Phenytoin as a novel anti-vitiligo weapon

Vitiligo is a psychologically devastating clinical conundrum which affects approximately 1% of the general population. The exact cause of the illness is an enigma, but several hypotheses about its pathogenesis are advanced. The autoimmune hypothesis proposes an autoimmune attack against melanocytes. Although anti-melanocyte autoantibodies have been demonstrated in vitiligo, recent research casts doubt on their pathogenic role and instead supports the involvement of cell-mediated autoimmune response in the pathobiology of this disorder, which is characterized by increase of suppressor T-cells and decrease of the helper/suppressor ratio in association with the presence of type-1 cytokine secreting cytotoxic T cells in the vicinity of disappearing melanocytes. The neural hypothesis proposes that increased release of norepinephrine, a melanocytotoxin, from the autonomic nerve endings in the microenvironment of melanocytes injures these cells. Moreover, norepinephrine induces the catecholamine degrading enzyme monoamine oxidase (MAO), which favors the formation of toxic levels of hydrogen peroxide in the vicinity of melanocytes. Another theory suggests that abnormal permeability of melanosome membrane, which normally prevents the diffusion of toxic melanin precursors into the cytoplasm, may cause melanocyte damage. Phenytoin, the widely-used anticonvulsant, has been employed both topically and systemically in the treatment of some dermatological disorders. The drug has been shown to significantly suppress mitogen-induced activation of lymphocytes and cytotoxic T lymphocyte activity and to polarize the immune response toward the type-2 pathway. It also significantly decreases suppressor T cells and increases the helper/suppressor ratio. At high concentrations, the drug inhibits the release of norepinephrine and the activity of MAO. Moreover, phenytoin is suggested to interact with membrane lipids, which may promote stabilization of the membranes.
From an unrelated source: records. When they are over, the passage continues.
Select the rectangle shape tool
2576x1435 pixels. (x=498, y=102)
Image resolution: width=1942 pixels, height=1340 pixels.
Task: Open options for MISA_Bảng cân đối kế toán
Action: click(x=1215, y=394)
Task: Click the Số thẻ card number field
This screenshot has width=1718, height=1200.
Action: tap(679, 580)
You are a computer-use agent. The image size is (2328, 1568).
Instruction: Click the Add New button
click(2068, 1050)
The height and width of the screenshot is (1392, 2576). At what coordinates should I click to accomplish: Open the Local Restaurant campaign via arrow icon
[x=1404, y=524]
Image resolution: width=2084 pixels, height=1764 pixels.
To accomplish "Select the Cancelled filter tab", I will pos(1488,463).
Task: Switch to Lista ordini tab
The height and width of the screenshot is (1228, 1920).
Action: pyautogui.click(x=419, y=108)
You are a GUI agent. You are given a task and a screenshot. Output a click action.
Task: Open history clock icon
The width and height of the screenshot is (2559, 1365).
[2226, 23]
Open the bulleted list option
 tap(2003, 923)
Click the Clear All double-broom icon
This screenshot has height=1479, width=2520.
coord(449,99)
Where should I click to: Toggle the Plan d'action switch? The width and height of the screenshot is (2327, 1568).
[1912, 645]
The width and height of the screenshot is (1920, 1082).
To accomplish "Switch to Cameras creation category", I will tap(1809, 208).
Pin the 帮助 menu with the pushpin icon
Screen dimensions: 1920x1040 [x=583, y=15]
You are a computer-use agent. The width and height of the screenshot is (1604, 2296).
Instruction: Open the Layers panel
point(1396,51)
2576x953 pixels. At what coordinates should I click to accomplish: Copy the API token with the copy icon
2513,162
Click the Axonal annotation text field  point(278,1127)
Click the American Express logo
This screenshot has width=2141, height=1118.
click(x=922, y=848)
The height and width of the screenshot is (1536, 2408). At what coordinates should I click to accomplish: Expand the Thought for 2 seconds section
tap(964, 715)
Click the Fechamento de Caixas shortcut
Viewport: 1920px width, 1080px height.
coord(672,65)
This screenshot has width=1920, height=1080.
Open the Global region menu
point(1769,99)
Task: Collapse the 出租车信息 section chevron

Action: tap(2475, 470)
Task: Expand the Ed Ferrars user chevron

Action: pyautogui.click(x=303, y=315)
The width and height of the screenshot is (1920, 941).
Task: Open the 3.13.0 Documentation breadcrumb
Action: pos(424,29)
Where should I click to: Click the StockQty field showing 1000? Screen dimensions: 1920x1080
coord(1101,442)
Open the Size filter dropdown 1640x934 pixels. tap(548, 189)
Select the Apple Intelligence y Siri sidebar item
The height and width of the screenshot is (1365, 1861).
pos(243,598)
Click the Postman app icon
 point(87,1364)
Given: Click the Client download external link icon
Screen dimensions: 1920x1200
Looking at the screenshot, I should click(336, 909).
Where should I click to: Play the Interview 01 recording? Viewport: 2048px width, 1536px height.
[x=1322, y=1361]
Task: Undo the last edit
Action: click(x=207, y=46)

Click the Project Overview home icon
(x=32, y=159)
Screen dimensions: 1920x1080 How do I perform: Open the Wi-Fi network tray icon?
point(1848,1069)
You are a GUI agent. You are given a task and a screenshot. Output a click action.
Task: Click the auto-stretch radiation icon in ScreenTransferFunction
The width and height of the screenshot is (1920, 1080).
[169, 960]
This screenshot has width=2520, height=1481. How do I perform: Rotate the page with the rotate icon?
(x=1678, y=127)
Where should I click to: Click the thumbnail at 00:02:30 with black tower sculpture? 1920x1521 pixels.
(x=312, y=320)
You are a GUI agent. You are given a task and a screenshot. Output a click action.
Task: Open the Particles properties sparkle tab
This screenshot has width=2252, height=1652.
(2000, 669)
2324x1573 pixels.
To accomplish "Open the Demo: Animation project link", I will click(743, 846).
The hydantoin moiety of phenytoin exerts a direct stimulatory action on melanocytes; facial hyperpigmentation is a recognized side effect of orally administered phenytoin. Altogether, the above evidence suggests that phenytoin could be therapeutically effective against vitiligo. As phenytoin stimulates collagen production and inhibits its breakdown, its concomitant use with topical steroids could prevent steroid-induced skin atrophy while potentiating the anti-vitiligo effect of these agents.